What effect did culturing of MuSc have on their ability to engraft into muscle tissue?

Answer 24

Freshly isolated MuSC engraft much more effectively than cultured MuSC

Question 25

Why were freshly isolated MuSCs more effectively transferred to muscle than cultured cells?

Answer 25

Cultured cells expressed MyoD which causes proliferation and as a result glycolysis. Glycolysis inhibits effective transplantation.

*Genetically ablating cells showed that freshly isolated MuSCs transplanted more efficiently due to MyoD expression in cultured cells.

Question 26

What metabolic pathway do rapidly proliferating cells such as tumours utilize?

Answer 26

Tumour cells choose to utilize glycolytic pathway because because glycolysis aids proliferation. (i.e it is a quick source of ATP)

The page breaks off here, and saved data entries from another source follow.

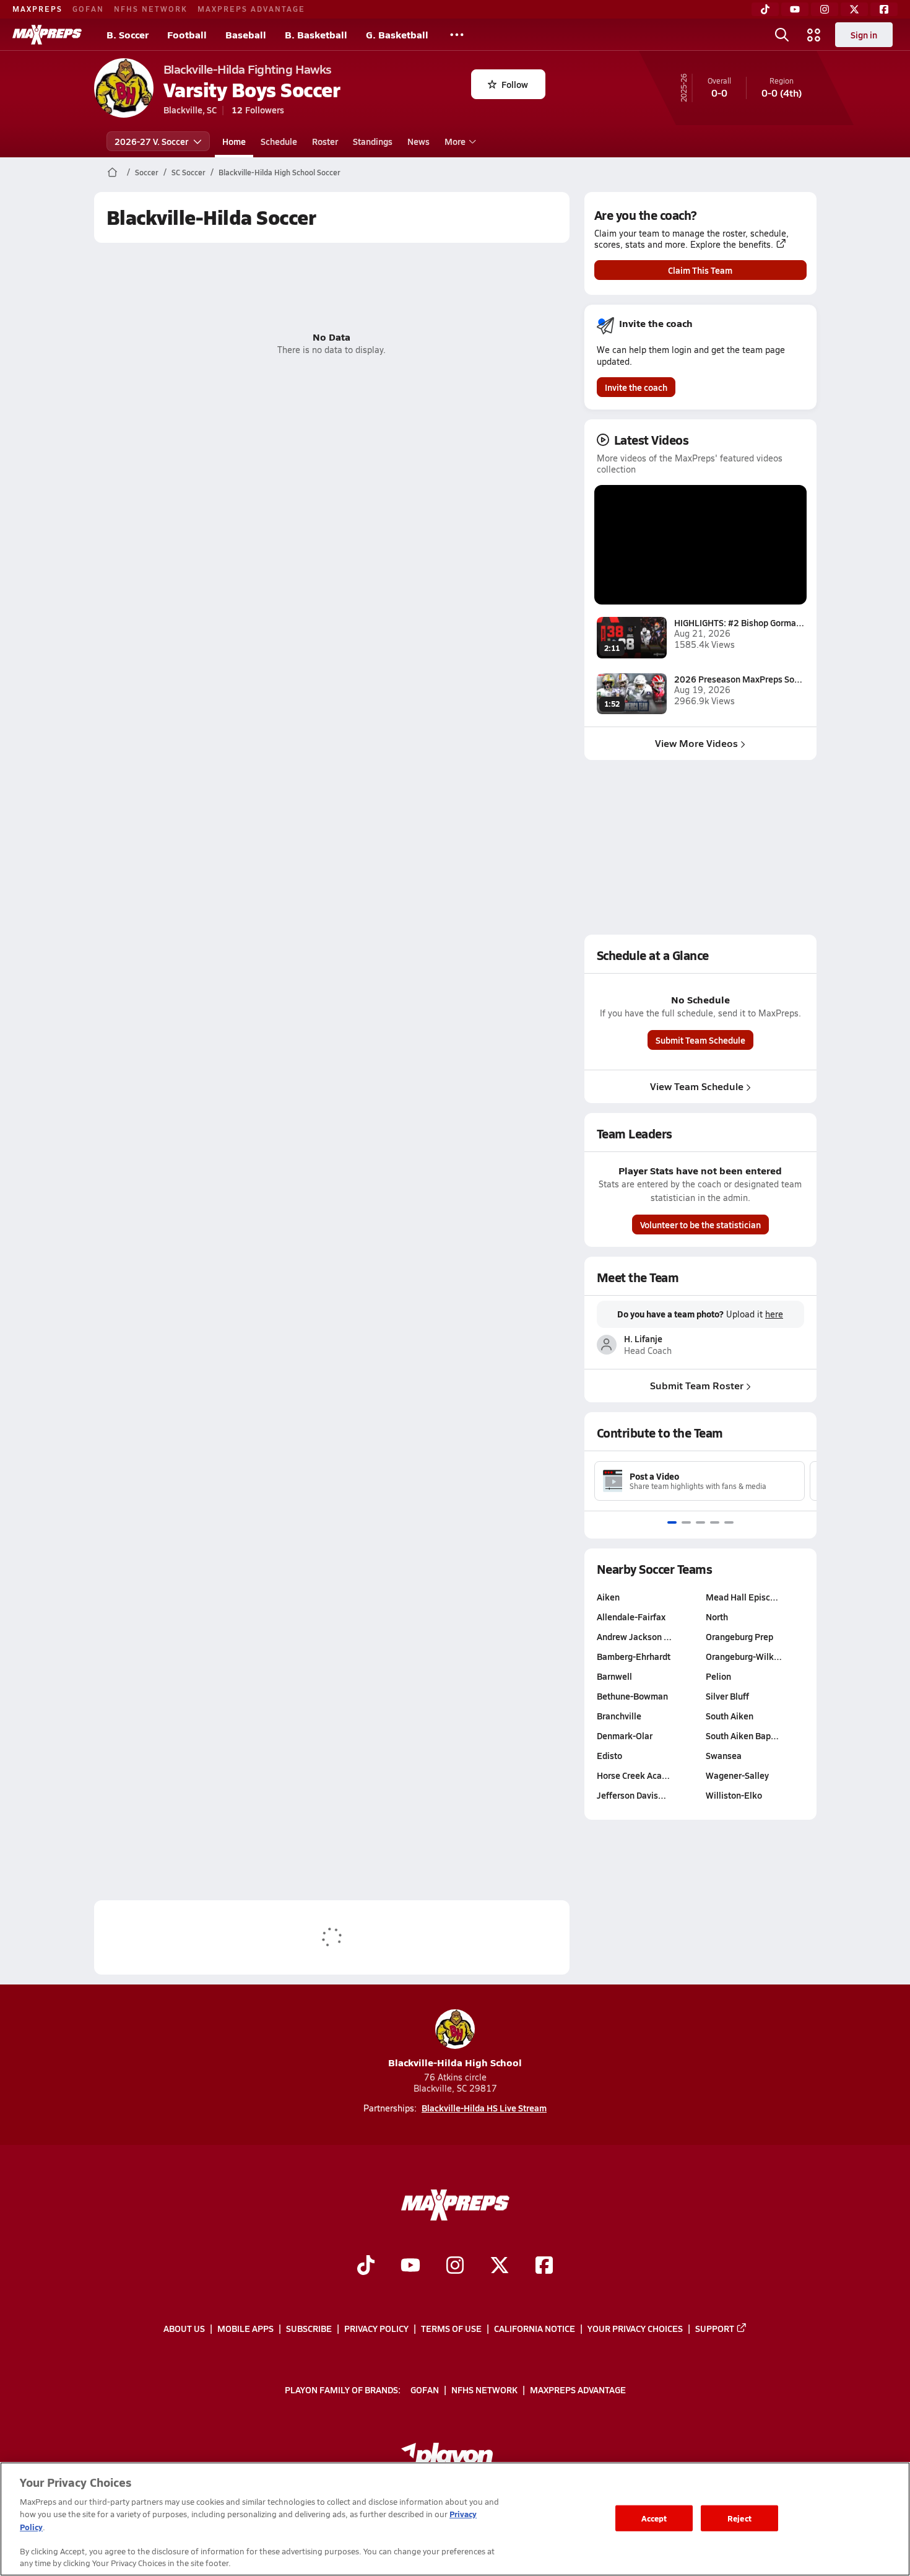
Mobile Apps (245, 2328)
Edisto (609, 1755)
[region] (455, 2519)
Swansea (724, 1755)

Muscle cells don’t follow this trend. They enter the cell cycle during periods of oxidative phosphorylation

Question 27

How is metabolism manipulated in cultures to test for expressed proteins during different types of metabolism?

Answer 27

High glucose can be used to stimulate dependence on glycolysis.

Low glucose can be used to stimulate oxidative metabolism

Question 28

What did low galactose/glucose group indicate?

Answer 28

In low glucose/galactose group (i.e oxidative group) the cell cycle factors were expressed indicating that oxidative phosphorylation favors myoblast proliferation

Question 29

What happens to Pax7 and MyoD expression in single fiber cultures put at high or low carbohydrate conditions?

Answer 29

When single fibers are cultured in growth media proportion of cells expressing pax7 disappears very quickly and proportion of cells which are both MyoD+ and pax7+ decreases over time. Proportion of cells that are only MyoD+ increases over time.

This shows that when single fibers are cultured in low glucose/galactose conditions they move towards the proliferation pathway.

When cultured in high glucose/galactose conditions they are better for transplantation.

Question 30

What happens to proliferation if glucose transporter is inhibited by TXNIP?

Answer 30

Cell can be made to move to glycolytic matabolism by inhibiting glucose transporters and as a result proliferation can be favoured.

Overexpression of glucose transporter inhibitor results in senescense which is irreversible G0.

Question 31

In summary:

Answer 31

High oxidative metabolism = Quiescence

High glycolytic metabolism = Proliferation

MyoD is expressed in SCs that are proliferating

High glucose = Lots of glycolysis = Proliferation

Low glucose = lack of glycolysis = specialization

Galactose = more oxidative metabolism = Specialization

TXNIP inhibits the glucose channel and as a results favours aerobic respiration but too much inhibition by TXNIP results in permanent senescense.

Question 32

What happens when high galactose levels are used in culture?

Answer 32

High galactose levels favour oxidative metabolism and in turn specialization.